CONSEGNA | Prosegui il testo sulla Sardegna preistorica e nuragica, riprendendo subito dopo la sua ultima frase.

TESTO DI PARTENZA |

━━━

Le domus de janas sono delle strutture sepolcrali preistoriche costituite da tombe scavate nella roccia tipiche della Sardegna pre-nuragica. Si trovano sia isolate che in grandi concentrazioni costituite anche da più di 40 tombe. Dal Neolitico recente fino all'età del bronzo antico, queste strutture caratterizzarono tutte le zone dell'isola. Ne sono state scoperte e censite più di 2.400, circa una ogni chilometro quadrato, e molte rimangono ancora da scavare. Sono sovente collegate tra loro a formare delle vere e proprie necropoli sotterranee, con in comune un corridoio d'accesso (dromos) ed un'anticella, a volte assai spaziosa e dal soffitto alto. In italiano, il termine in lingua sarda domus de janas è stato tradotto in "case delle fate".

3) E' dimostrato storicamente, oltre che testimoniato da innumerevoli ritrovamenti archeologici, che i navigatori sardi in epoca storicamente documentabile si siano spinti lungo tutti i centri abitati delle coste tirreniche all'entroterra, per decine di chilometri, dalla Toscana alla Campania.  Dunque non è inverosimile pensare che possano essere approdati anche sulle coste del Basso Lazio, tra le più ricche, fertili ed apprezzate già dagli antichi romani. Esiste una recente documentazione storica di flussi commerciali, fin dall'età del bronzo, tra Sardegna e potenze mediterranee e precipuamente tirreniche. In più. La navigazione rivestì un ruolo molto importante per i sardi. Il ritrovamento di ancore nuragiche lungo la costa orientale, alcune del peso anche di 100 chili, confermano che le imbarcazioni erano molto robuste e probabilmente gli scafi raggiungevano una lunghezza di oltre i 15 metri. Dopo essere stata per anni descritta come una civiltà chiusa in se stessa, con ipotesi che attribuivano alle navicelle nuragiche in bronzo una funzione votiva o di semplici lucerne, le evidenze archeologiche testimoniano che le popolazioni nuragiche costruivano solide imbarcazioni e che erano abili commercianti, che viaggiavano con i loro scafi sulle rotte dei traffici internazionali, intessendo forti legami con la Civiltà Micenea, con la Spagna, con l'Italia tirrenica e con Cipro. Sono di grande attualità e interesse alcuni rinvenimenti archeologici nelle coste del Vicino Oriente e della Bulgaria. I frequenti scambi commerciali e l'importanza dell'intenso commercio del rame verso il Mediterraneo orientale, testimoniato dal ritrovamento di importanti quantità di lingotti di rame di tipo probabilmente cipriota, stimolarono la metallurgia ed i commerci e portarono a un intenso sviluppo economico, contribuendo ad arricchire significativamente le popolazioni nuragiche.

━━━

MATERIALE FORNITO |
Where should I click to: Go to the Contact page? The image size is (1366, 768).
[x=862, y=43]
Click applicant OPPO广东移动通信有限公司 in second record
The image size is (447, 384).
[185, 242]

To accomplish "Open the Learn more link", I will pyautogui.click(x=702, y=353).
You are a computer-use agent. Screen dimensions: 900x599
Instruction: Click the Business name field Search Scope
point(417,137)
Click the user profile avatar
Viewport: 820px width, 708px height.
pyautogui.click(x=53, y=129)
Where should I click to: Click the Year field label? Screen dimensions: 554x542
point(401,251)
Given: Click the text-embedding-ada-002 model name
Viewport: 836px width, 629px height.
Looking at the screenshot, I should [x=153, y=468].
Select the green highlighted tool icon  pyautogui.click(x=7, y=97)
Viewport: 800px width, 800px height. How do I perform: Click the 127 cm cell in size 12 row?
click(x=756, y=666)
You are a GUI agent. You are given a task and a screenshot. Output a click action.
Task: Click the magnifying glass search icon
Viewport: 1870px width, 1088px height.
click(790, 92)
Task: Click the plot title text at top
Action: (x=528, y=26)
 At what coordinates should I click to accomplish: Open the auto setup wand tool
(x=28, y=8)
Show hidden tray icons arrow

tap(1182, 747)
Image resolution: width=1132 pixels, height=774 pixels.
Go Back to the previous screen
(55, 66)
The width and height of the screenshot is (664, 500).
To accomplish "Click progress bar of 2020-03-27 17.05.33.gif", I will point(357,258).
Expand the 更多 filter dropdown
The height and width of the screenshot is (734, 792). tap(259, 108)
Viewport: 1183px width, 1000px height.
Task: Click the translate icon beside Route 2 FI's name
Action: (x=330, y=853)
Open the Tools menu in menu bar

━━━

RISULTATO DELL'ESERCIZIO |
4) Come spiegare l'esistenza di un toponimo comune tra la Sardegna e l'attuale Ciociaria: CominoCapo Comino è una località situata nel comune di Siniscola (NU), sulla costa nord-orientale della Sardegna e rappresenta l'estremo orientale dell'isola, al termine del Golfo di Orosei; mentre, nella Provincia di Frosinone, la Valle di Comino è una delle valli paesaggisticamente, storicamente e archeologicamente più belle dell'intera Ciociaria. 

5)  Il muro a secco. La quasi totalità delle pianure dell'isola sarda è originata dall'azione dell'acqua e del vento. Sono quindi pianure alluvionali, disseminate di pietre più o meno grandi trascinate dalle alluvioni o rotolate lungo o pendii. Per poter avviare un minimo di attività agricola, quindi, la prima operazione da fare era lo "spietramento", cioè la raccolta delle pietre con le quali si costruiscono muri di contenimento e di confine delle proprietà. I tipici muri a secco che consentivano di trattenere la poca terra sulla quale i contadini coltivavano la vite, ma soprattutto l'ulivo. In Sardegna come in tutto il Lazio e anche a Coreno Ausonio.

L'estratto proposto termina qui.